(Stored items)
• • • • • • •
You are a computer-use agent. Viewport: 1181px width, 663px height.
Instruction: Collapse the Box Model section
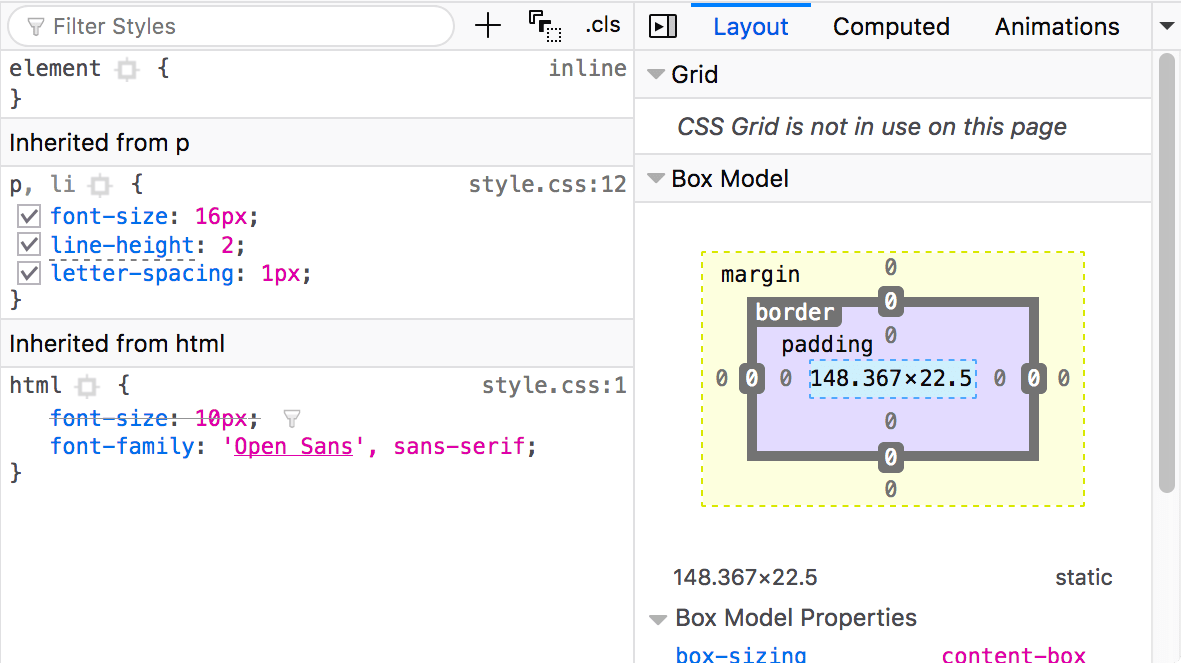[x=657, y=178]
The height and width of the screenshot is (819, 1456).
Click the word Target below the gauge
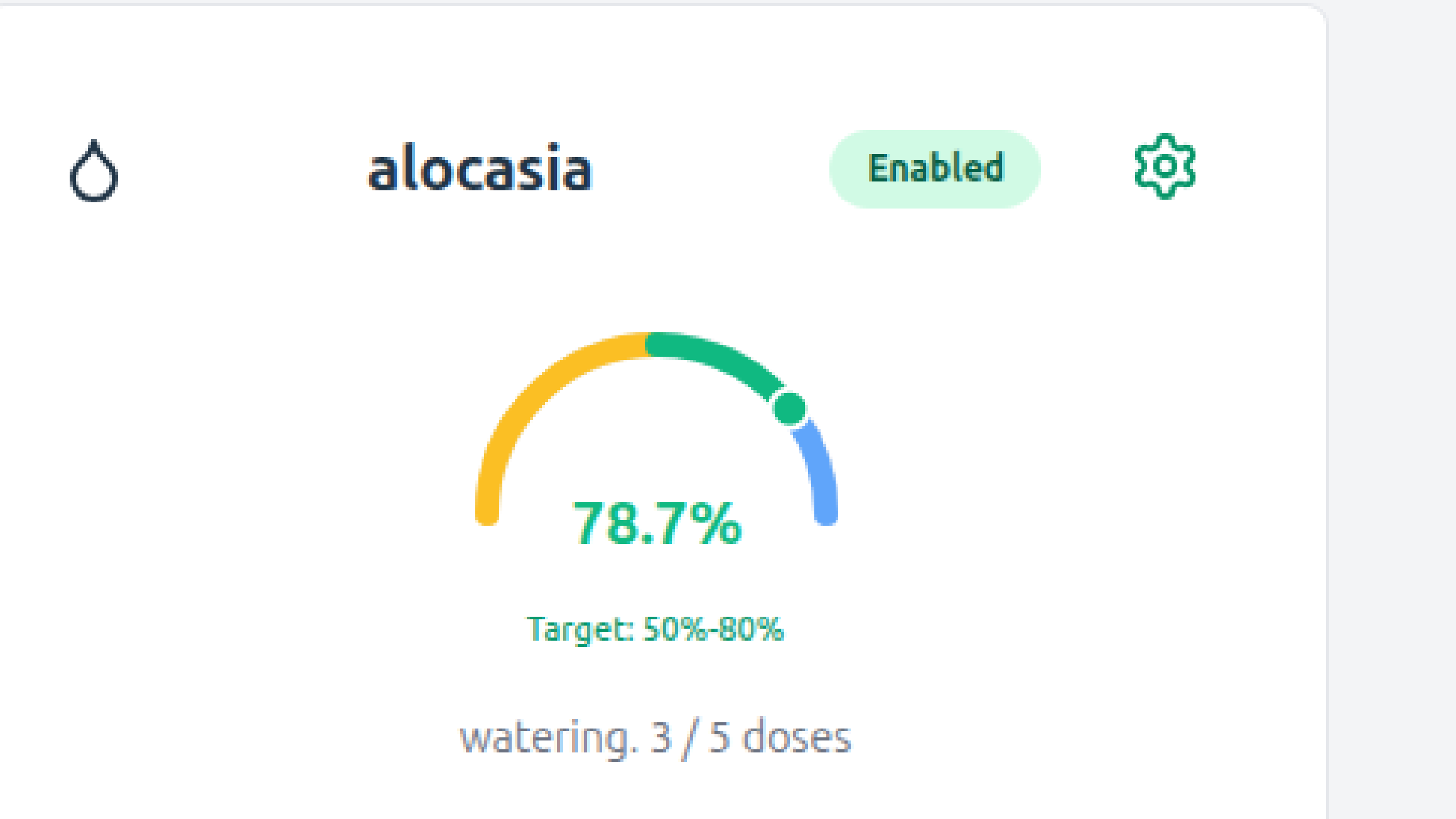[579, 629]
• • • • • • •
_What to work on_
Without including a single picture, restate all of the data word for word.

_Result for this task_
You are a computer-use agent. Viewport: 1181px width, 663px height.
Instruction: Collapse the Box Model section
[x=657, y=178]
The height and width of the screenshot is (819, 1456).
Click the word Target below the gauge
[579, 629]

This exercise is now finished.